## Work task
Make an exact copy of all the data.

** Dataset follows **

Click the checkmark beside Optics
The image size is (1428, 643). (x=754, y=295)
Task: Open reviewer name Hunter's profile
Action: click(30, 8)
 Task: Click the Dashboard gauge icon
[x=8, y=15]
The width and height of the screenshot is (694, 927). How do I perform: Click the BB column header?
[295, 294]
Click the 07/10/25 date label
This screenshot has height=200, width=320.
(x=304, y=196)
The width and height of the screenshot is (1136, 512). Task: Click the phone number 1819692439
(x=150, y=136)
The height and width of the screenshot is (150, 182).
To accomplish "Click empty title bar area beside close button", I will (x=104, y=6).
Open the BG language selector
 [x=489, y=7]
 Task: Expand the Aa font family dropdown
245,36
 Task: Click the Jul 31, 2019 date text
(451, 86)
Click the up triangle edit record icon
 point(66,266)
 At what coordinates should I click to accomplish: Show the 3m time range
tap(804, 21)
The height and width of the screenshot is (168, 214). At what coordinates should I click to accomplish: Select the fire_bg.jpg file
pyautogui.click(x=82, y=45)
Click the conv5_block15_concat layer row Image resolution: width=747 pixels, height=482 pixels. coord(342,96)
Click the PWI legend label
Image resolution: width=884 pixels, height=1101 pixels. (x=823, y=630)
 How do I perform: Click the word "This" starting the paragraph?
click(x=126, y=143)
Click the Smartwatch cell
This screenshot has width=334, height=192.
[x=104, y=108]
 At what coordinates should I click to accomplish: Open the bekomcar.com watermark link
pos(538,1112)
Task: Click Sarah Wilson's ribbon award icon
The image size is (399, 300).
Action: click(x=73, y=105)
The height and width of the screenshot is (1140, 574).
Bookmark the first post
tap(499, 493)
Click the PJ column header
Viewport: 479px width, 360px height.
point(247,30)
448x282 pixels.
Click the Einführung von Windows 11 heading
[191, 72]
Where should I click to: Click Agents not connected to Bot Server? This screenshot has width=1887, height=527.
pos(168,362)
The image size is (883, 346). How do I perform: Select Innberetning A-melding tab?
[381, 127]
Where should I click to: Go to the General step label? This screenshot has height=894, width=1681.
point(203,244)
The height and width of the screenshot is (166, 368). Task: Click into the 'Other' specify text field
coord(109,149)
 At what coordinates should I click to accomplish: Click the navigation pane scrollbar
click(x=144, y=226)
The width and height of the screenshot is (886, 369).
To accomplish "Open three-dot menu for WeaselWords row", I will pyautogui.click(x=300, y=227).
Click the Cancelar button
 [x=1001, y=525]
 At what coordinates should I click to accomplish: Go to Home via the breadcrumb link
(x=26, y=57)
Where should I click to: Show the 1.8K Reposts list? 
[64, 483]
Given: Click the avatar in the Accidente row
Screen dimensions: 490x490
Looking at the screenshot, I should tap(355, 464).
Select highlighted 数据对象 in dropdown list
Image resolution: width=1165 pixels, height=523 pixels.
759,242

** End of Dataset **

## Reply to the task
Click the checkmark beside Optics
The image size is (1428, 643). (x=754, y=295)
Task: Open reviewer name Hunter's profile
Action: click(30, 8)
 Task: Click the Dashboard gauge icon
[x=8, y=15]
The width and height of the screenshot is (694, 927). How do I perform: Click the BB column header?
[295, 294]
Click the 07/10/25 date label
This screenshot has height=200, width=320.
(x=304, y=196)
The width and height of the screenshot is (1136, 512). Task: Click the phone number 1819692439
(x=150, y=136)
The height and width of the screenshot is (150, 182).
To accomplish "Click empty title bar area beside close button", I will (x=104, y=6).
Open the BG language selector
 [x=489, y=7]
 Task: Expand the Aa font family dropdown
245,36
 Task: Click the Jul 31, 2019 date text
(451, 86)
Click the up triangle edit record icon
 point(66,266)
 At what coordinates should I click to accomplish: Show the 3m time range
tap(804, 21)
The height and width of the screenshot is (168, 214). At what coordinates should I click to accomplish: Select the fire_bg.jpg file
pyautogui.click(x=82, y=45)
Click the conv5_block15_concat layer row Image resolution: width=747 pixels, height=482 pixels. coord(342,96)
Click the PWI legend label
Image resolution: width=884 pixels, height=1101 pixels. (x=823, y=630)
 How do I perform: Click the word "This" starting the paragraph?
click(x=126, y=143)
Click the Smartwatch cell
This screenshot has width=334, height=192.
[x=104, y=108]
 At what coordinates should I click to accomplish: Open the bekomcar.com watermark link
pos(538,1112)
Task: Click Sarah Wilson's ribbon award icon
The image size is (399, 300).
Action: click(x=73, y=105)
The height and width of the screenshot is (1140, 574).
Bookmark the first post
tap(499, 493)
Click the PJ column header
Viewport: 479px width, 360px height.
point(247,30)
448x282 pixels.
Click the Einführung von Windows 11 heading
[191, 72]
Where should I click to: Click Agents not connected to Bot Server? This screenshot has width=1887, height=527.
pos(168,362)
The image size is (883, 346). How do I perform: Select Innberetning A-melding tab?
[381, 127]
Where should I click to: Go to the General step label? This screenshot has height=894, width=1681.
point(203,244)
The height and width of the screenshot is (166, 368). Task: Click into the 'Other' specify text field
coord(109,149)
 At what coordinates should I click to accomplish: Click the navigation pane scrollbar
click(x=144, y=226)
The width and height of the screenshot is (886, 369).
To accomplish "Open three-dot menu for WeaselWords row", I will pyautogui.click(x=300, y=227).
Click the Cancelar button
 [x=1001, y=525]
 At what coordinates should I click to accomplish: Go to Home via the breadcrumb link
(x=26, y=57)
Where should I click to: Show the 1.8K Reposts list? 
[64, 483]
Given: Click the avatar in the Accidente row
Screen dimensions: 490x490
Looking at the screenshot, I should tap(355, 464).
Select highlighted 数据对象 in dropdown list
Image resolution: width=1165 pixels, height=523 pixels.
759,242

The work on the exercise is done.